Element and text position data:
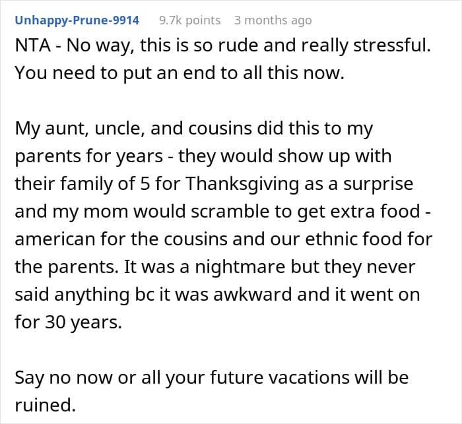Click the 9.7k points score

[x=190, y=20]
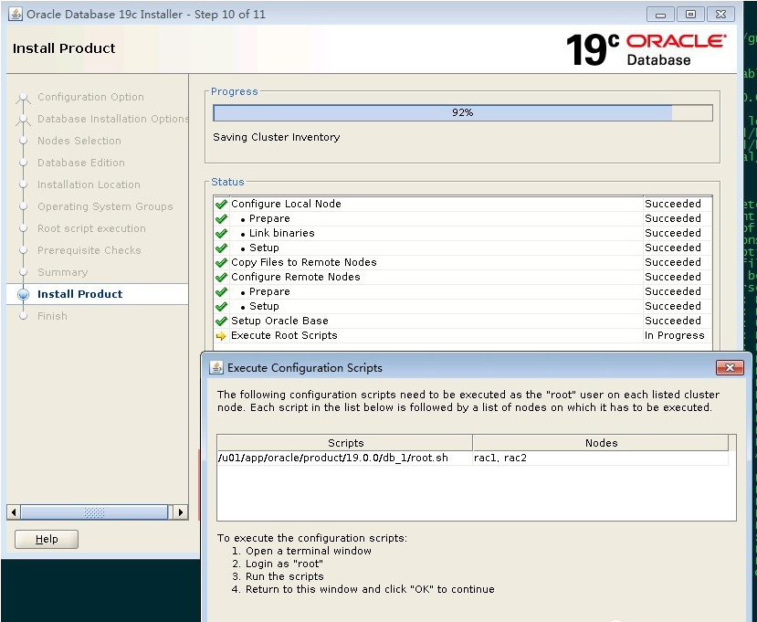Click yellow arrow icon beside Execute Root Scripts

(221, 336)
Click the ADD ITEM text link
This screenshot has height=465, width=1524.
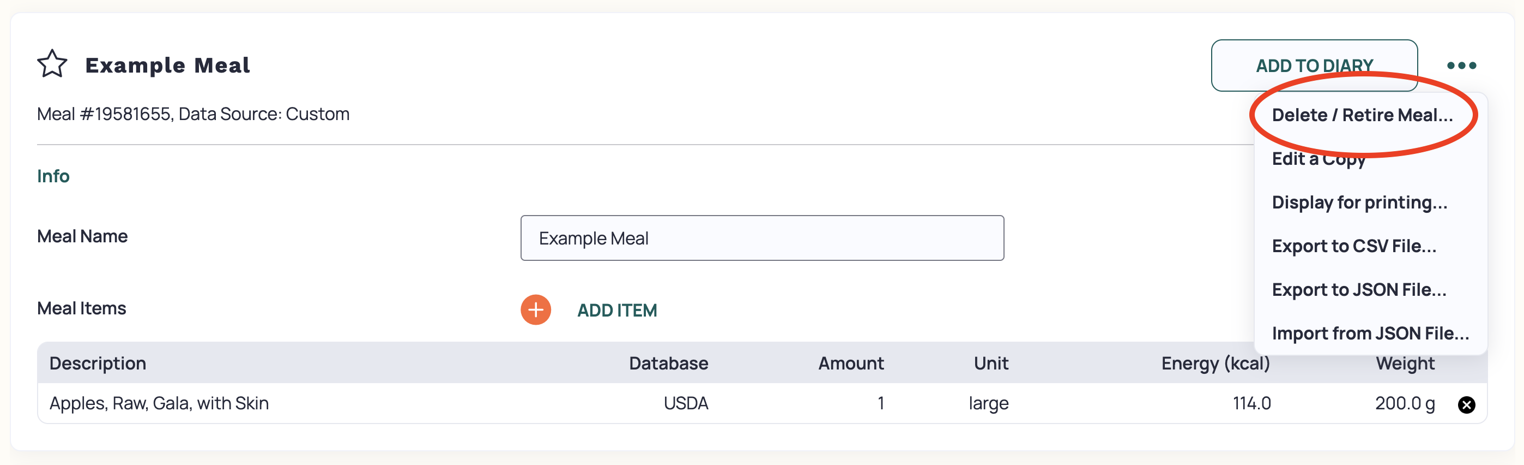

JOB ▸
Recast the lines above as a Markdown table with two columns, Row and Line, giving each non-blank line its own numbered row and skipping the blank ones. Leave the pictures out of the table.

EXERCISE ANSWER ▸
| Row | Line |
|---|---|
| 1 | Click the 9.7k points score |
| 2 | [x=190, y=20] |
| 3 | Click yellow arrow icon beside Execute Root Scripts |
| 4 | (221, 336) |
| 5 | Click the ADD ITEM text link |
| 6 | This screenshot has height=465, width=1524. |